DIRECTIONS FOR THIS TASK:
Every entry must appear in the answer exactly as written.
*** PROVIDED ENTRIES ***
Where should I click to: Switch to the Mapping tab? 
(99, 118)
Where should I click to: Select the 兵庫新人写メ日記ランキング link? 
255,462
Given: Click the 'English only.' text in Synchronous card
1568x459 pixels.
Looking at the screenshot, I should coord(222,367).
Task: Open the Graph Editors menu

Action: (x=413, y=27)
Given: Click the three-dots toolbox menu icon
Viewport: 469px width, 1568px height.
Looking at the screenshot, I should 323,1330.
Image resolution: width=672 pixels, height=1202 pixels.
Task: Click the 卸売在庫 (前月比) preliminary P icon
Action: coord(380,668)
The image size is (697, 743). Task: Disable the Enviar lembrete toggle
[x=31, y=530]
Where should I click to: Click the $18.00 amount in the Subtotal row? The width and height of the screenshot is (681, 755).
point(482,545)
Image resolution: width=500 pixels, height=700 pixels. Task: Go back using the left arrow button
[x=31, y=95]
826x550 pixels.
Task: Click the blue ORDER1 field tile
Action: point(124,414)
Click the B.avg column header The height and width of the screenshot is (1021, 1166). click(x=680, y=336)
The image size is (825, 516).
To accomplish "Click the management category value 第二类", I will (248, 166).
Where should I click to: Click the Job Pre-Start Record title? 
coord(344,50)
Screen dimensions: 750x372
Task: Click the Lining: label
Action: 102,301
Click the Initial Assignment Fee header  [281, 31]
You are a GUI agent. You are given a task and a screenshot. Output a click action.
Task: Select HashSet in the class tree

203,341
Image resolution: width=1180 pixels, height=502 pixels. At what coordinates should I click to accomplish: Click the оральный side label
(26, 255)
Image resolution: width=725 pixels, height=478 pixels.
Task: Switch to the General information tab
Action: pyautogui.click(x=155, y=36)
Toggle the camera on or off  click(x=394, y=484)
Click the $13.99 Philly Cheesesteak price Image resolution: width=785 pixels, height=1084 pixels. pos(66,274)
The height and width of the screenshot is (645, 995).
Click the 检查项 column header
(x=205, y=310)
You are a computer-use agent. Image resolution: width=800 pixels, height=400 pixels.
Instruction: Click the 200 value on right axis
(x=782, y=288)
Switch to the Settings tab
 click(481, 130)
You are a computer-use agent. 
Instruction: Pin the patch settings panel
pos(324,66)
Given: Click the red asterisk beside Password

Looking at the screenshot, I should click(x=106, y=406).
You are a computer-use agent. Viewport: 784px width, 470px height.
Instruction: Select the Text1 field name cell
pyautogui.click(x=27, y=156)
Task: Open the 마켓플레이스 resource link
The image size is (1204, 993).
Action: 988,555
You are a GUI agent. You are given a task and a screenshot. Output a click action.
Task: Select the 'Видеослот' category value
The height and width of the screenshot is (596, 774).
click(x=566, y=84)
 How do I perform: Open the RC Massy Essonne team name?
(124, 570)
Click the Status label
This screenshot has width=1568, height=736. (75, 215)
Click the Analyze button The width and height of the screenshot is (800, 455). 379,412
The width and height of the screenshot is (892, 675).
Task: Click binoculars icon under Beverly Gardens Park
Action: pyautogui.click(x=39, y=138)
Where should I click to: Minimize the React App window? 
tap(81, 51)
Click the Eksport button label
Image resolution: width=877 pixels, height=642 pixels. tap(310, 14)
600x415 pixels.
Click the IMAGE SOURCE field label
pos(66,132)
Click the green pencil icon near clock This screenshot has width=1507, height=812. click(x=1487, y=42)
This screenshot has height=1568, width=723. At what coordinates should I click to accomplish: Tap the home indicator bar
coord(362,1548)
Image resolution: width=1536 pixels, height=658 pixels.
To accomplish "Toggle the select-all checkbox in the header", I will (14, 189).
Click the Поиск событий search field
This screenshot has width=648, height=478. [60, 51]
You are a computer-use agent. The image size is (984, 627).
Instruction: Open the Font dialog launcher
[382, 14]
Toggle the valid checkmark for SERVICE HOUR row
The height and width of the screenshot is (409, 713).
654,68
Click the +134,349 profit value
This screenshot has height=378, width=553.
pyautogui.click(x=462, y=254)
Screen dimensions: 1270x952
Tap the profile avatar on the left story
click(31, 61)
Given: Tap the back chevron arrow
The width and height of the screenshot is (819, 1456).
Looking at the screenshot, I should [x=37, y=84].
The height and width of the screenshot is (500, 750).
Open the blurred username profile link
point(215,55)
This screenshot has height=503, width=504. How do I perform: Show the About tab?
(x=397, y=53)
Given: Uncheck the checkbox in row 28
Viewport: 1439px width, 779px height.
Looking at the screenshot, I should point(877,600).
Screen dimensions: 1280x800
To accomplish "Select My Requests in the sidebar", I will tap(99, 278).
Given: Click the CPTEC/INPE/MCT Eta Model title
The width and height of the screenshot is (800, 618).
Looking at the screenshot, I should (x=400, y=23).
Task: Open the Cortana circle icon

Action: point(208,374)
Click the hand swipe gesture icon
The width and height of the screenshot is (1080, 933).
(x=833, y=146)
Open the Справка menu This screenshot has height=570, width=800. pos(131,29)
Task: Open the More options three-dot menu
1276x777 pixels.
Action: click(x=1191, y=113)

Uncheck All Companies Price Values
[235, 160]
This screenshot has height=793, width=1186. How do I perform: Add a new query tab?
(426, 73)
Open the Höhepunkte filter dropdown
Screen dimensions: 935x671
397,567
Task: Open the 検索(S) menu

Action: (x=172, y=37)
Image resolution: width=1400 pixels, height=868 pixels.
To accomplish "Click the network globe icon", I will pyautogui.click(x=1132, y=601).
***
REPLY TO THE EXERCISE:
Where should I click to: Switch to the Mapping tab? 
(99, 118)
Where should I click to: Select the 兵庫新人写メ日記ランキング link? 
255,462
Given: Click the 'English only.' text in Synchronous card
1568x459 pixels.
Looking at the screenshot, I should coord(222,367).
Task: Open the Graph Editors menu

Action: (x=413, y=27)
Given: Click the three-dots toolbox menu icon
Viewport: 469px width, 1568px height.
Looking at the screenshot, I should 323,1330.
Image resolution: width=672 pixels, height=1202 pixels.
Task: Click the 卸売在庫 (前月比) preliminary P icon
Action: coord(380,668)
The image size is (697, 743). Task: Disable the Enviar lembrete toggle
[x=31, y=530]
Where should I click to: Click the $18.00 amount in the Subtotal row? The width and height of the screenshot is (681, 755).
point(482,545)
Image resolution: width=500 pixels, height=700 pixels. Task: Go back using the left arrow button
[x=31, y=95]
826x550 pixels.
Task: Click the blue ORDER1 field tile
Action: point(124,414)
Click the B.avg column header The height and width of the screenshot is (1021, 1166). click(x=680, y=336)
The image size is (825, 516).
To accomplish "Click the management category value 第二类", I will (248, 166).
Where should I click to: Click the Job Pre-Start Record title? 
coord(344,50)
Screen dimensions: 750x372
Task: Click the Lining: label
Action: 102,301
Click the Initial Assignment Fee header  [281, 31]
You are a GUI agent. You are given a task and a screenshot. Output a click action.
Task: Select HashSet in the class tree

203,341
Image resolution: width=1180 pixels, height=502 pixels. At what coordinates should I click to accomplish: Click the оральный side label
(26, 255)
Image resolution: width=725 pixels, height=478 pixels.
Task: Switch to the General information tab
Action: pyautogui.click(x=155, y=36)
Toggle the camera on or off  click(x=394, y=484)
Click the $13.99 Philly Cheesesteak price Image resolution: width=785 pixels, height=1084 pixels. pos(66,274)
The height and width of the screenshot is (645, 995).
Click the 检查项 column header
(x=205, y=310)
You are a computer-use agent. Image resolution: width=800 pixels, height=400 pixels.
Instruction: Click the 200 value on right axis
(x=782, y=288)
Switch to the Settings tab
 click(481, 130)
You are a computer-use agent. 
Instruction: Pin the patch settings panel
pos(324,66)
Given: Click the red asterisk beside Password

Looking at the screenshot, I should click(x=106, y=406).
You are a computer-use agent. Viewport: 784px width, 470px height.
Instruction: Select the Text1 field name cell
pyautogui.click(x=27, y=156)
Task: Open the 마켓플레이스 resource link
The image size is (1204, 993).
Action: 988,555
You are a GUI agent. You are given a task and a screenshot. Output a click action.
Task: Select the 'Видеослот' category value
The height and width of the screenshot is (596, 774).
click(x=566, y=84)
 How do I perform: Open the RC Massy Essonne team name?
(124, 570)
Click the Status label
This screenshot has width=1568, height=736. (75, 215)
Click the Analyze button The width and height of the screenshot is (800, 455). 379,412
The width and height of the screenshot is (892, 675).
Task: Click binoculars icon under Beverly Gardens Park
Action: pyautogui.click(x=39, y=138)
Where should I click to: Minimize the React App window? 
tap(81, 51)
Click the Eksport button label
Image resolution: width=877 pixels, height=642 pixels. tap(310, 14)
600x415 pixels.
Click the IMAGE SOURCE field label
pos(66,132)
Click the green pencil icon near clock This screenshot has width=1507, height=812. click(x=1487, y=42)
This screenshot has height=1568, width=723. At what coordinates should I click to accomplish: Tap the home indicator bar
coord(362,1548)
Image resolution: width=1536 pixels, height=658 pixels.
To accomplish "Toggle the select-all checkbox in the header", I will (14, 189).
Click the Поиск событий search field
This screenshot has width=648, height=478. [60, 51]
You are a computer-use agent. The image size is (984, 627).
Instruction: Open the Font dialog launcher
[382, 14]
Toggle the valid checkmark for SERVICE HOUR row
The height and width of the screenshot is (409, 713).
654,68
Click the +134,349 profit value
This screenshot has height=378, width=553.
pyautogui.click(x=462, y=254)
Screen dimensions: 1270x952
Tap the profile avatar on the left story
click(31, 61)
Given: Tap the back chevron arrow
The width and height of the screenshot is (819, 1456).
Looking at the screenshot, I should [x=37, y=84].
The height and width of the screenshot is (500, 750).
Open the blurred username profile link
point(215,55)
This screenshot has height=503, width=504. How do I perform: Show the About tab?
(x=397, y=53)
Given: Uncheck the checkbox in row 28
Viewport: 1439px width, 779px height.
Looking at the screenshot, I should point(877,600).
Screen dimensions: 1280x800
To accomplish "Select My Requests in the sidebar", I will tap(99, 278).
Given: Click the CPTEC/INPE/MCT Eta Model title
The width and height of the screenshot is (800, 618).
Looking at the screenshot, I should (x=400, y=23).
Task: Open the Cortana circle icon

Action: point(208,374)
Click the hand swipe gesture icon
The width and height of the screenshot is (1080, 933).
(x=833, y=146)
Open the Справка menu This screenshot has height=570, width=800. pos(131,29)
Task: Open the More options three-dot menu
1276x777 pixels.
Action: click(x=1191, y=113)

Uncheck All Companies Price Values
[235, 160]
This screenshot has height=793, width=1186. How do I perform: Add a new query tab?
(426, 73)
Open the Höhepunkte filter dropdown
Screen dimensions: 935x671
397,567
Task: Open the 検索(S) menu

Action: (x=172, y=37)
Image resolution: width=1400 pixels, height=868 pixels.
To accomplish "Click the network globe icon", I will pyautogui.click(x=1132, y=601).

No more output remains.